Junk (ship)


A junk is a type of Chinese sailing ship with fully battened sails. They were developed during the Song dynasty based on Austronesian ship designs, examples of which have been trading with the Eastern Han dynasty since the 2nd century AD. They continued to evolve in the later dynasties, and were predominantly used by Chinese traders throughout Southeast Asia. They were found, and in lesser numbers are still found, throughout Southeast Asia and India, but primarily in China. Found more broadly today is a growing number of modern recreational junk-rigged sailboats. Chinese junks referred to many types of coastal or river ships. They were usually cargo ships, pleasure boats, or houseboats. They vary greatly in size and there are significant regional variations in the type of rig, however they all employ fully battened sails.
The term "junk" was also used in the colonial period to refer to any large to medium-sized ships of the Austronesian cultures in Island Southeast Asia, with or without the junk rig. Examples include the Indonesian and Malaysian jong, the Philippine lanong, and the Maluku kora kora.

Etymology

Views diverge on whether the origin of the word is from a dialect of Chinese, or from a Javanese word. The term may stem from the Chinese chuán , also based on and pronounced as in the Minnan variant of Chinese, or zhōu, the old word for a sailing vessel. The modern Standard Chinese word for an ocean-going wooden cargo vessel is cáo.
Pierre-Yves Manguin and Zoetmulder, amongst others, points to an Old Javanese origin, in the form of "jong". The word can be traced from an Old Javanese inscription in the 9th century. It entered the Malay and Chinese languages by 15th century, where a Chinese word list identifies it as Malay word for ship. The Malay Maritime Code, first drawn up in the late 15th century, uses jong frequently as the word for freight ships. European writings from 1345 through 1601 use a variety of related terms, including jonque, ioncque, joanga or juanga, junco, and jonk. These terms were applied to all large ships in Southeast Asia, not only to Chinese ships.
The origin of the word "junk" in the English language, can be traced to the Potuguese word junco, which is rendered from the Arabic word j-n-k. This word comes from the fact that the Arabic script cannot represent the digraph "ng". The word was used to denote both Javanese/Malay ship and Chinese ship, even though the two were markedly different vessels. After the disappearance of jongs in the 17th century, the meaning of "junk", which until then was used as a transcription of the word "jong" in Malay and Javanese, changed its meaning to exclusively Chinese ship only.

──────

◆ **To be done**:
**a)** From the text on junks, render this sentence in Spanish: "The Malay Maritime Code, first drawn up in the late 15th century, uses jong frequently as the word for freight ships."
**b)** Use the text on junks to answer these questions.
(i) What kind of sails do all junks employ?
(ii) In which century is the Old Javanese inscription that the word "jong" can be traced to?
(iii) In which century did jongs disappear?
**c)** Set down a passage from the text on junks verbatim. Begin at the words "Junk (ship)" and stop after the words "employ fully battened sails.".

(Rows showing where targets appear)
──────

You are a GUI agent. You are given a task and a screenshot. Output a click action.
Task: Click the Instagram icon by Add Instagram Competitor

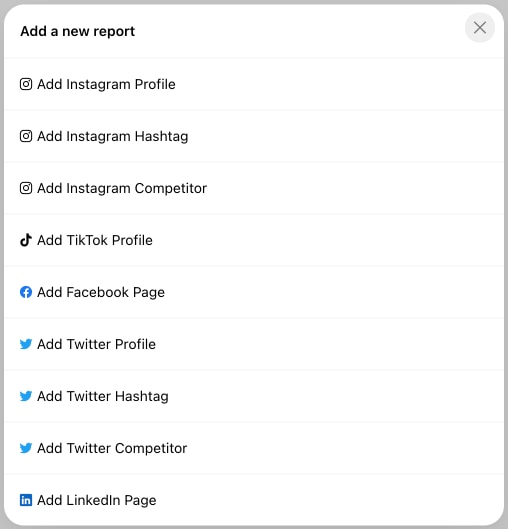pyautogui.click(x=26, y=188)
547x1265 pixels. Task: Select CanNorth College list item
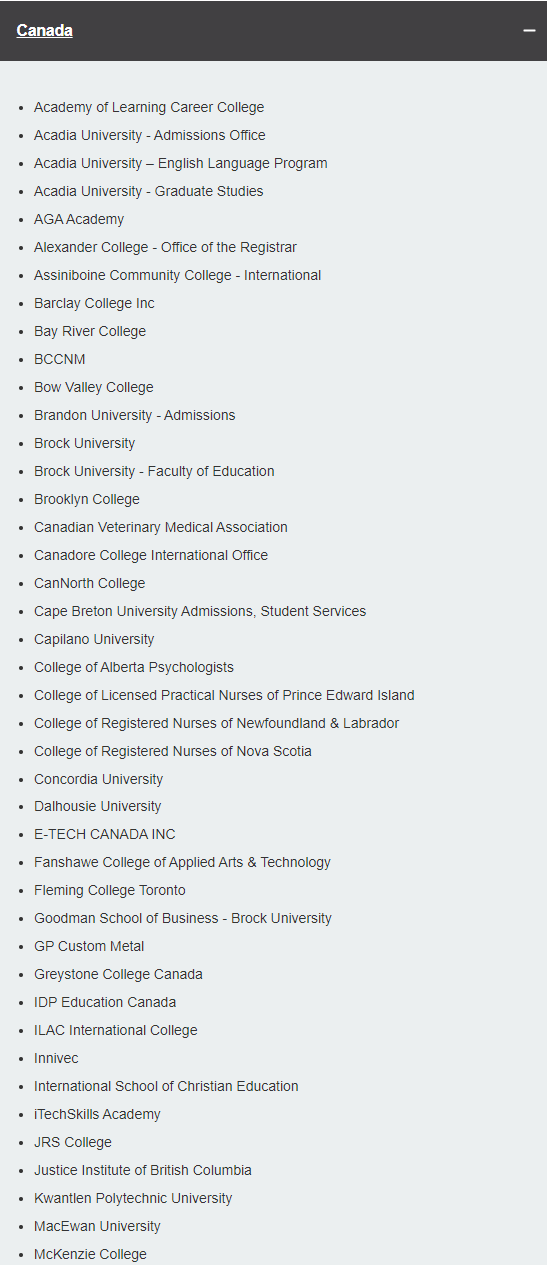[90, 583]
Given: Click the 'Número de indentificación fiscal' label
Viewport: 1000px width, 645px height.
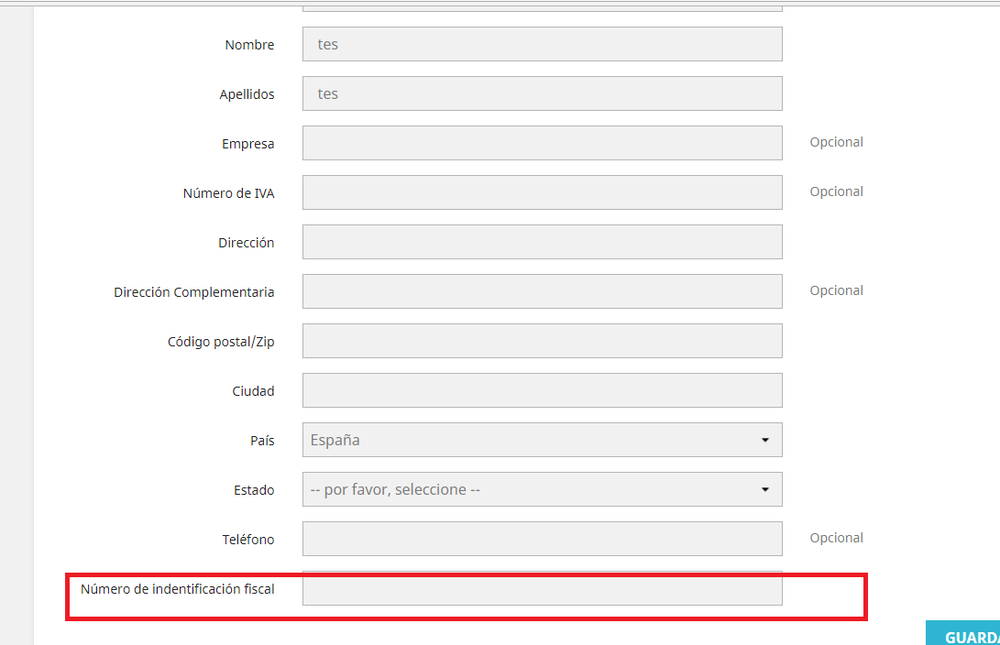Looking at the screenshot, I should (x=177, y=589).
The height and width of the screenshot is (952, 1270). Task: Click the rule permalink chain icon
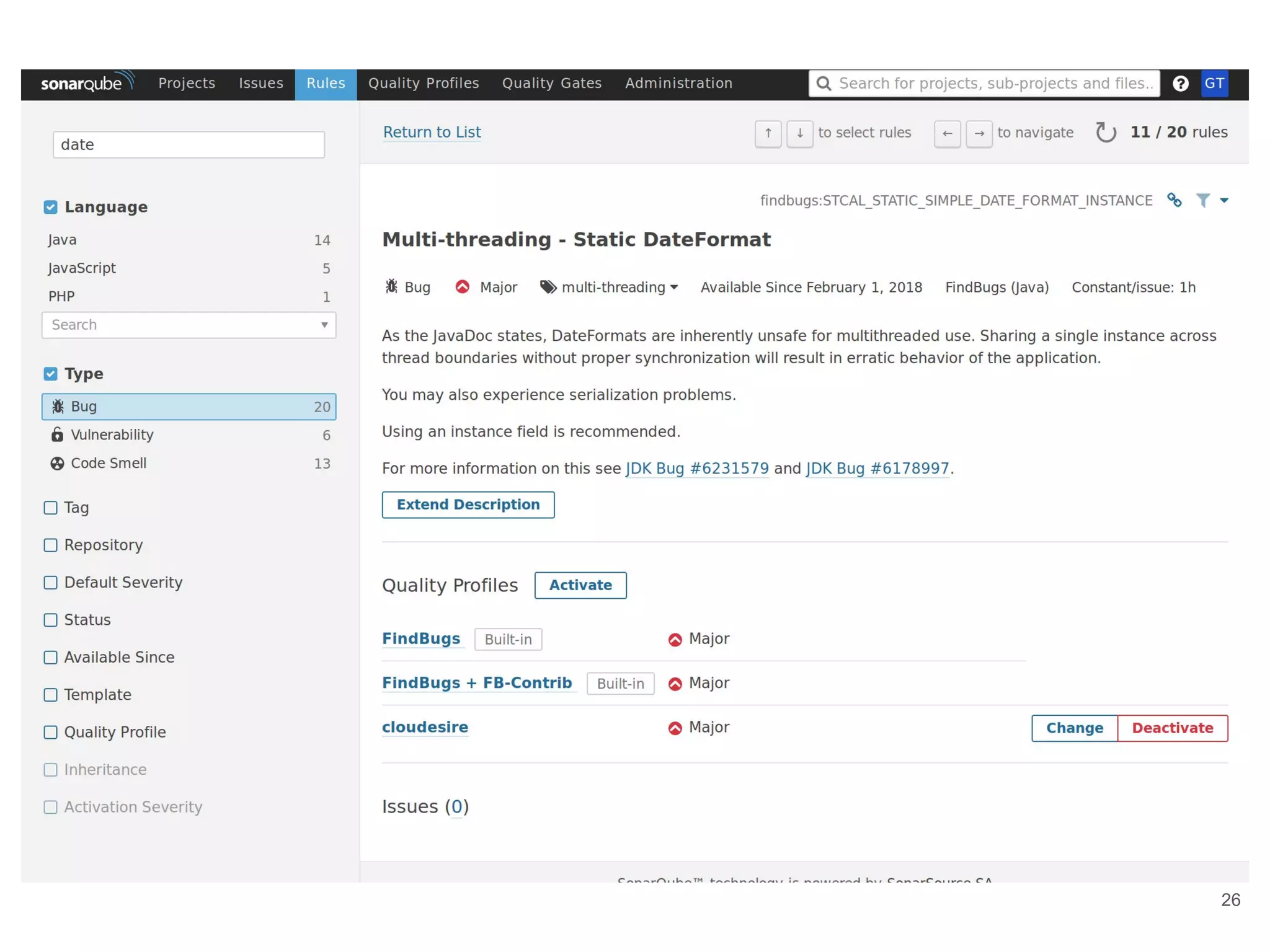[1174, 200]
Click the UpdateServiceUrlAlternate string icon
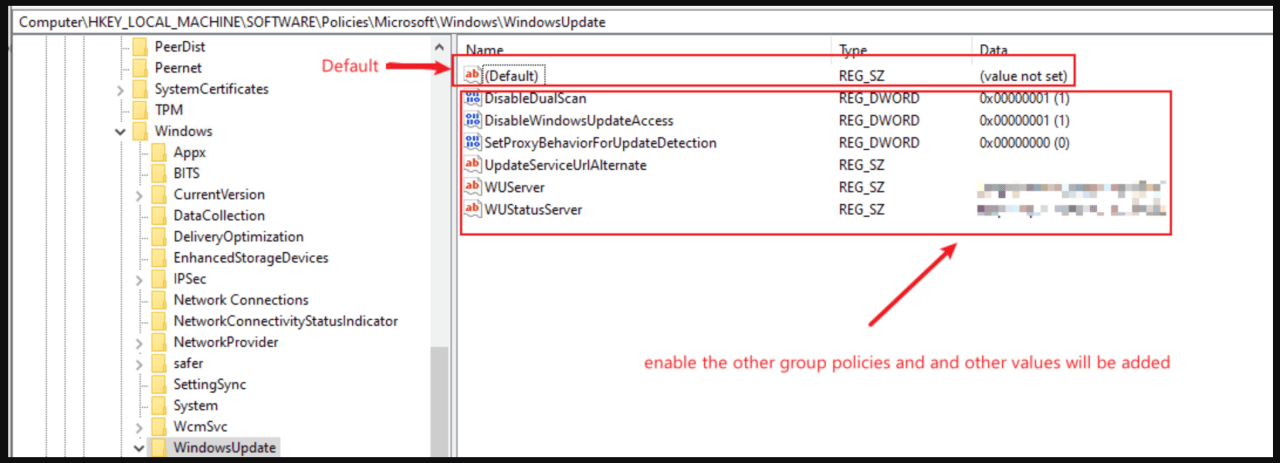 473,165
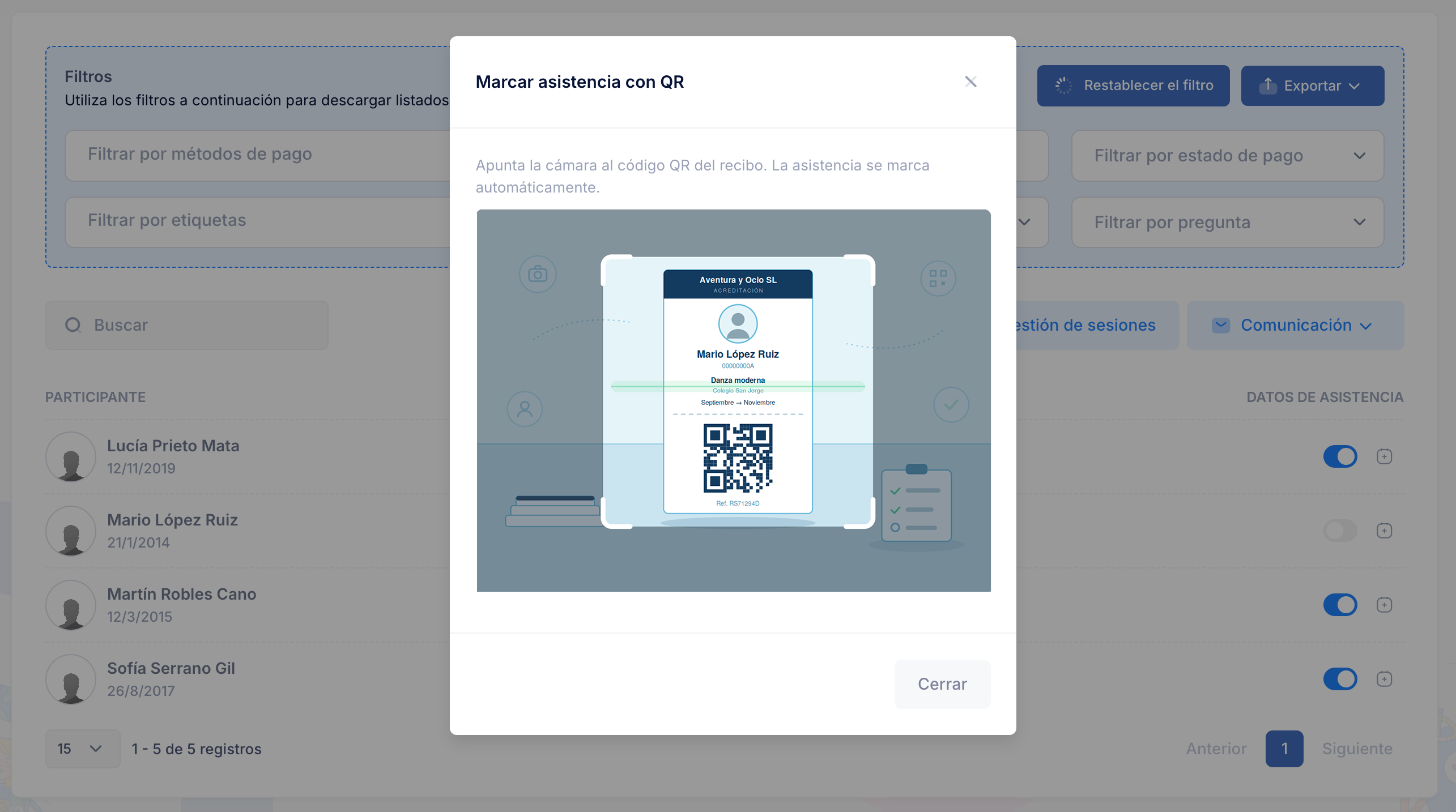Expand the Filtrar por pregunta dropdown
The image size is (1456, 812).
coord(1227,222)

──────

◆ **Per-task outputs**:
**a)** El Código Marítimo Malayo, redactado por primera vez a finales del siglo XV, utiliza con frecuencia jong como término para los barcos de carga.

**b)**
(i) Fully battened sails.
(ii) The 9th century.
(iii) The 17th century.

**c)**
Junk (ship)


A junk is a type of Chinese sailing ship with fully battened sails. They were developed during the Song dynasty based on Austronesian ship designs, examples of which have been trading with the Eastern Han dynasty since the 2nd century AD. They continued to evolve in the later dynasties, and were predominantly used by Chinese traders throughout Southeast Asia. They were found, and in lesser numbers are still found, throughout Southeast Asia and India, but primarily in China. Found more broadly today is a growing number of modern recreational junk-rigged sailboats. Chinese junks referred to many types of coastal or river ships. They were usually cargo ships, pleasure boats, or houseboats. They vary greatly in size and there are significant regional variations in the type of rig, however they all employ fully battened sails.